I WISH YOU ALL THE BEST,BECAUSE MY LIFE IS CRAP AFTER THIS ORDEAL.
I must admit that my significant other took me for radiation treatments every morning for 8 weeks. I hope that you have someone to do that too.
And I hope that you can let it go. I wish I could.
My mom just had her 12 year anniversary of her double mastectomy. When she was given the choice between a lumpectomy and mastectomy, she very clamly said, "I used to stuff my bra when I was young, I can do it again" Well it turned out she made the right choice.
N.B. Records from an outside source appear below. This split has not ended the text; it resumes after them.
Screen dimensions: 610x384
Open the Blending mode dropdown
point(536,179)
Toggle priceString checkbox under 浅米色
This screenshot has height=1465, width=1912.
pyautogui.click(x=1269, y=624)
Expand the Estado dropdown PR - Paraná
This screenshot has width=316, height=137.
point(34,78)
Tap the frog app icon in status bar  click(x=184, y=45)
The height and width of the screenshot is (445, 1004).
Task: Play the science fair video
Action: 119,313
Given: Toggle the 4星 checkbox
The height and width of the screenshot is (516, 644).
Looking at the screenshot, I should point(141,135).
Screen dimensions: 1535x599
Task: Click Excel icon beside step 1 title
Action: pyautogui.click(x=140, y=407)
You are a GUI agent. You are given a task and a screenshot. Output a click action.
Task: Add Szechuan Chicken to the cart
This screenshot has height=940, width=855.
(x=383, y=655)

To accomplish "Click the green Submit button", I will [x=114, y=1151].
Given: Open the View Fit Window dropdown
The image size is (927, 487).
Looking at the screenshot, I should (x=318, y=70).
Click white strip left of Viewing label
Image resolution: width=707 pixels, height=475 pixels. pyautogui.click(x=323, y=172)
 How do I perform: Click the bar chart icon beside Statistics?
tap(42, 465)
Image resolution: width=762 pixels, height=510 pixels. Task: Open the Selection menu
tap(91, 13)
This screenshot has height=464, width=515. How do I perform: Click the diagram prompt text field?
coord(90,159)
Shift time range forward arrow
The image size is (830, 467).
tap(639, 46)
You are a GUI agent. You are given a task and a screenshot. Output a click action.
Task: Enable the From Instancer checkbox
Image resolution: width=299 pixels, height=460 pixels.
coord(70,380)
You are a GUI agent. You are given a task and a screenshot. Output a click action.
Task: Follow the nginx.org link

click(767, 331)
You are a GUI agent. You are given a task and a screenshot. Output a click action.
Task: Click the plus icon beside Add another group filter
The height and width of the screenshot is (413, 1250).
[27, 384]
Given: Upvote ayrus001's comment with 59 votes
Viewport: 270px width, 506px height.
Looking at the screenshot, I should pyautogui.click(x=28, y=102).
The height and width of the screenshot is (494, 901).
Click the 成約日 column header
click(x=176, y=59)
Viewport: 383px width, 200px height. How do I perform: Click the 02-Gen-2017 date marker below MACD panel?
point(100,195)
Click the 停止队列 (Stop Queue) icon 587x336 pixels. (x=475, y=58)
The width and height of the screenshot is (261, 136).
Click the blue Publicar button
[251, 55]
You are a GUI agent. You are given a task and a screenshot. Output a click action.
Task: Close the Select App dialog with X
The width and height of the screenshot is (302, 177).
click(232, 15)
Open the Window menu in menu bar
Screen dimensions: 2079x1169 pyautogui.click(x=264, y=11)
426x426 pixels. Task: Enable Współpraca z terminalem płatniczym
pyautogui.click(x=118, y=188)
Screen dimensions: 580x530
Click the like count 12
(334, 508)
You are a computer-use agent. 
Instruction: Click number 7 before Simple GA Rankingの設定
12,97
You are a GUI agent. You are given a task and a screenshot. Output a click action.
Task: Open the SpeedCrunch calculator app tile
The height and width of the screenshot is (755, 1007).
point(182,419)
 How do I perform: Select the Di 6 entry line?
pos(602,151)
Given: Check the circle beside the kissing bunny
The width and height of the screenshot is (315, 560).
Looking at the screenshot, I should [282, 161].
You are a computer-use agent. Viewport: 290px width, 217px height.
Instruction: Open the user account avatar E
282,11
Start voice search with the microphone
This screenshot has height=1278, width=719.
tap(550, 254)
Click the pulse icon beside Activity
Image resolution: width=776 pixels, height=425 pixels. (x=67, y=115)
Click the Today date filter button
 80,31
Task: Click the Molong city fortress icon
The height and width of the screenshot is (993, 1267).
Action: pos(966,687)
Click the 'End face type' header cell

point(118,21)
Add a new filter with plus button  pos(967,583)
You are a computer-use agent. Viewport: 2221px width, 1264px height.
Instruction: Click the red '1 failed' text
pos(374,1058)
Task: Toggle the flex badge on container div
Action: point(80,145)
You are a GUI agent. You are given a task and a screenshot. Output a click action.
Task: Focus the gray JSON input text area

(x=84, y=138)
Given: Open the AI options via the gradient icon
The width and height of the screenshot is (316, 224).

After they did all the pathology on her breasts after the surgery, they found that she had more small cancer cells than they thought. By choosing the Double mastectomy, they got it all and she is still here with us today!! Mom, you are my hero!!!
I was diagnosed with breast cancer in Oct. 2003. I am now cancer free and a totally different person than I was then. Cancer taught me to truly love myself. Instead of constantly being busy doing everything for everyone else, I now allow myself daily time for just me. I sit outside and appreciate the beauty all around me. I am thankful for the blue skies, colorful flowers, green trees and the mesmerizing sounds of all of the birds. My silent "inner chatter" in my head is now positive about myself. I am worthy of self love and am worthy of everyone else's love. Realigning our inner emotions to match up with our desire to survive and truly live is a key building block to our basic foundation of healing. This process of positive thinking along with a lumpectomy, then a mastectomy with immediate reconstrunction, followed by chemo helped me be the person I am today. I like the new me!
I have 3 cousins that have had double mascetomies because of breast cancer. I know that seems like a lot but I have 125 cousins and No one before them had it. That tells me we all have to believe and Live With Hope. Thank you to Lynn, Linda and Chris for teaching me what strength is. I am Soooooo proud of you girls ! ! ! !
My Love, Alway and Forever
Patty in Utah
Most everyone has a special place that they like to spend time at. Mine is at a small rocky outcrop by a lake, private and quiet, a place to watch the sun set, and hear loons on the water. In 2006, that place had been my favorite for many years. In 2007, I was diagnosed with stage III breast cancer, a large tumor, HER positive with positive lymph nodes. Throughout chemo I went back to this little spot every day, in my imagination. I would close my eyes while the chemo dripped into me and I would return. The images became so vivid that I was concerned that I was hallucinating. It was an oasis, a calm safe place for me to go to in my mind when my world was crashing down around me, when I had no more strong left in me for me, my husband, my two children, the rest of the world that needed me strong and well. In 2008 I returned and sat and cried until I ran out of tears: fear, relief, overwhelming gradititude to just be alive. And this year I have just returned, and I laughed and sat and smiled, and cried. Happy to be alive. Happy to be privileged to be here- and there - still. If cancer touches your life, I hope that you can find an oasis, your own place, where you can go, be safe, calm, and free to scream and cry if that is what you need. Modern medicine may have saved my life, but the memory - and reality - of this safe place saved my sanity.
After a routine mammogram In 1999 I was diagnosed with DCIS (ductal carcinoma in situ). After 3 weeks of extensive research and soul searching, I chose to do a prophylactic mastectomy. I have never regretted the decision.
I do not understand so many woman choosing lumpectomy, radiation, and/or tamoxifen, which leave a woman at risk, not only for breast cancer again, but so many side effects.
I am so grateful that I was reminded at that time, that we are so much more than our physical body. Attachment to looking a certain way is very limiting and often causes tremendous suffering.
Please, please, please consider this option.